--- WORK REQUIRED ---
Find the line containing "The height and" in the listing below; reproduce it and every line after, exactly. Skip pictures.

--- DATASET ---
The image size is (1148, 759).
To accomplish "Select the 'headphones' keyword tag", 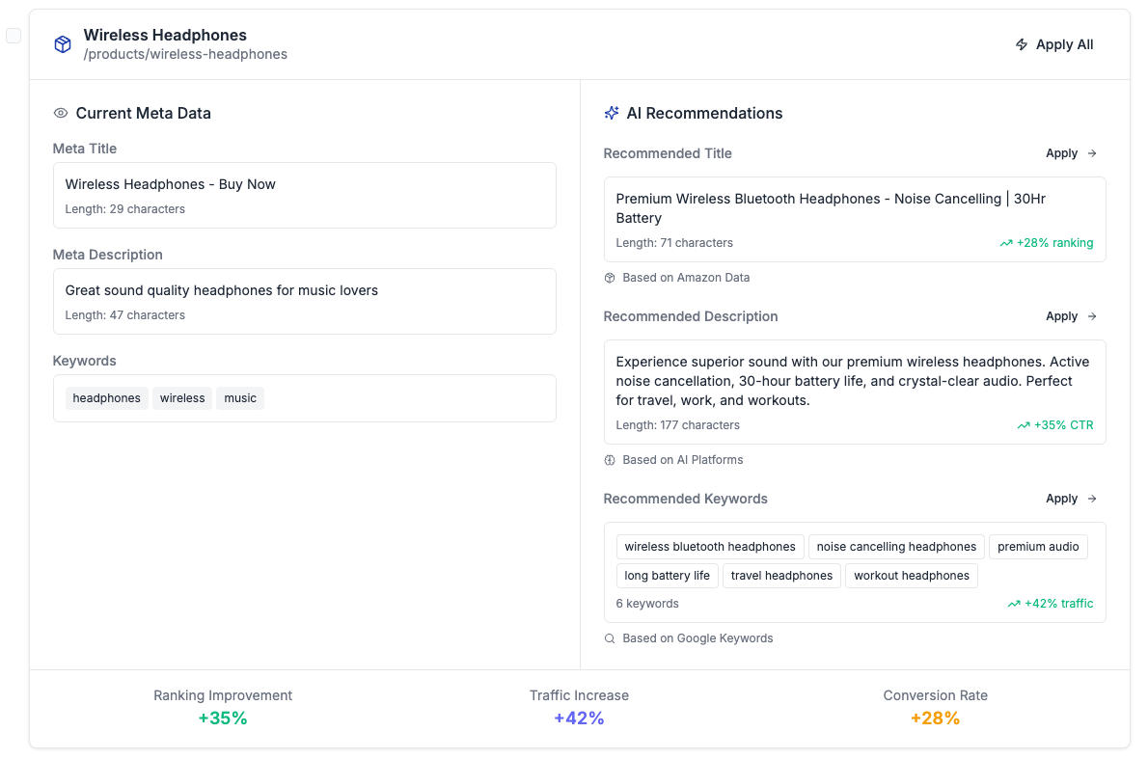I will pos(107,398).
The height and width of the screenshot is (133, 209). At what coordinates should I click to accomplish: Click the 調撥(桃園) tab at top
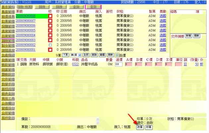point(24,7)
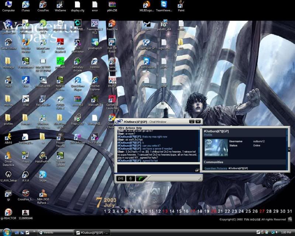Click the green phone call button
This screenshot has height=236, width=295.
pyautogui.click(x=141, y=179)
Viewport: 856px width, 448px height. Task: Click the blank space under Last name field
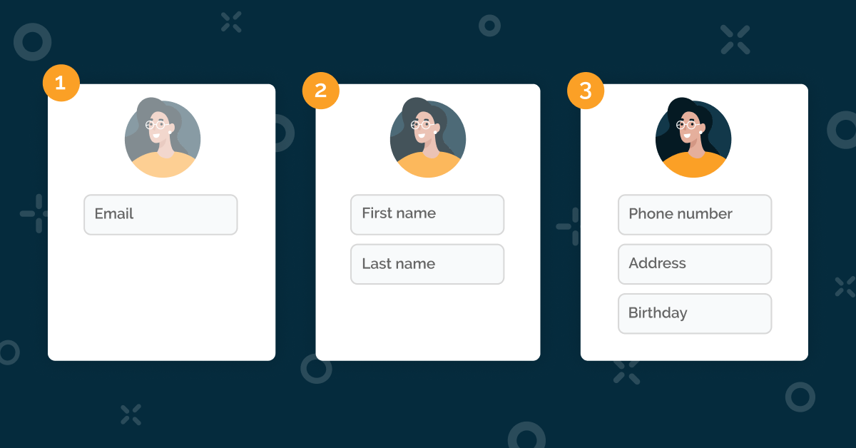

--- SOLUTION FOR THIS TASK ---
The height and width of the screenshot is (133, 209). At what coordinates should I click to accomplish: Click the 調撥(桃園) tab at top
point(24,7)
Click the green phone call button
This screenshot has height=236, width=295.
pyautogui.click(x=141, y=179)
Viewport: 856px width, 448px height. Task: Click the blank space under Last name field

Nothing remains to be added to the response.